Je vois que Votre Majesté les imite parfaitement : il n’y a point d’ailleurs de saisons pour vos soldats ; ils peuvent prendre Bender en octobre, et marcher vers Andrinople en novembre.

Plus vos succès sont grands, plus mon étonnement redouble qu’on ne les ait pas secondés, et que la race des Turcs ne soit pas déjà chassée de l’Europe.

Je pense que les plus grands princes se trompent souvent en politique beaucoup plus que les particuliers dans leurs affaires de famille. Ils aiment fort leurs intérêts, ils les entendent ; et, par une fatalité trop commune, ils ne les suivent presque jamais.

Quoi qu’il en soit, voici le temps de la plus belle et de la plus noble révolution, depuis les conquêtes des premiers califes. Si cette révolution ne vous est pas réservée, elle ne l’est à personne. Je serais très-affligé que Votre Majesté ne retirât de tant de travaux que de la gloire. Votre âme forte et généreuse me dira que c’est beaucoup ; et moi, je prendrai la liberté de répondre qu’après tant de sang et de trésors prodigués, il faut encore quelque autre chose : les rayons de la gloire des souverains, dans de pareilles circonstances, se comptent par le nombre des provinces qu’ils acquièrent.

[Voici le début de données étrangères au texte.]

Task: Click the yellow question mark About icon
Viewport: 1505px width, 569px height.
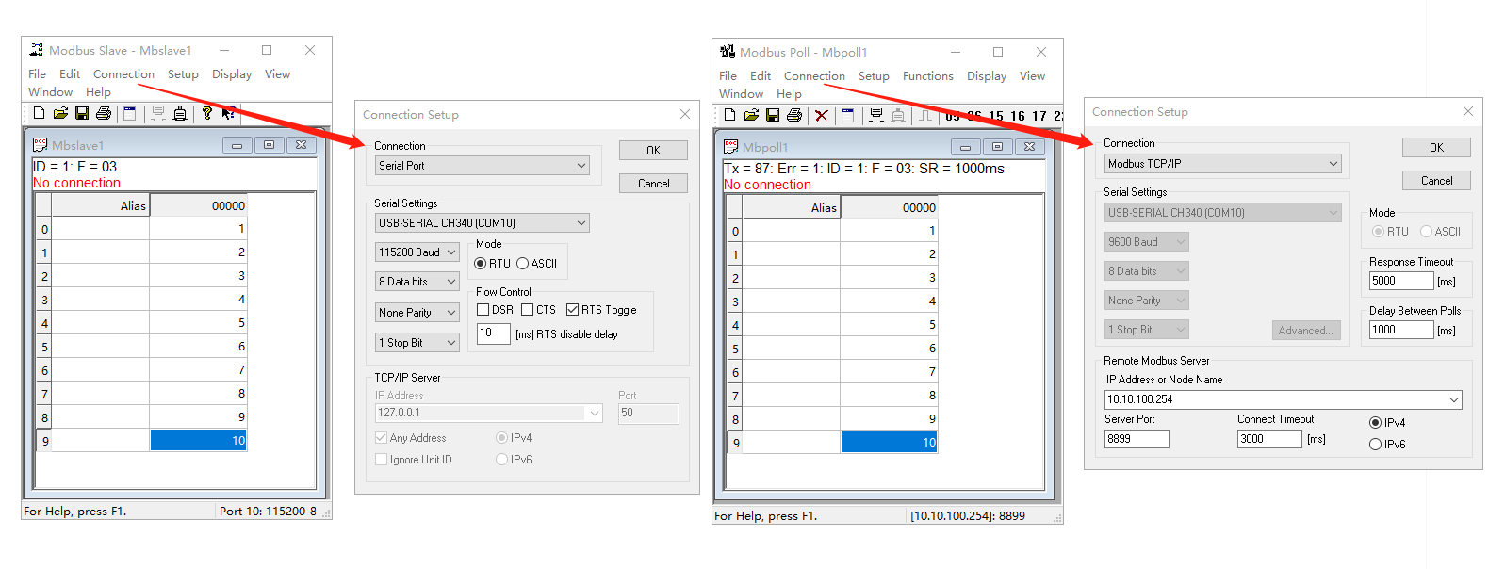Action: pyautogui.click(x=206, y=113)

Pardon de mes inutiles réflexions. Votre Majesté les excusera, puisque le cœur les dicte, et vous vous en direz plus en deux mots que je ne vous en dirais en cent pages.

Que Votre Majesté impériale daigne agréer avec sa bonté ordinaire ma joie de vos succès, mon admiration pour MM. les comtes Orlof, pour vos généraux et vos braves troupes, mes vœux pour des succès encore plus grands, mon profond respect, mon enthousiasme, et mon attachement inviolable.

Le vieil Ermite.
8064. — À M. DE LA SAUVAGÈRE[1].
25 octobre, au château de Ferney, par Lyon et Versoy.

Monsieur, j’ai eu l’honneur de vous envoyer, par la voie de Paris, le petit livre des Singularités de la Nature[2] ; il y a des choses dans ce petit ouvrage qui sont assez analogues à ce qui se passe dans votre château je m’en rapporte toujours à la nature, qui

  1. Voyez lettre 8028.
  2. Tome XXVII, page 125.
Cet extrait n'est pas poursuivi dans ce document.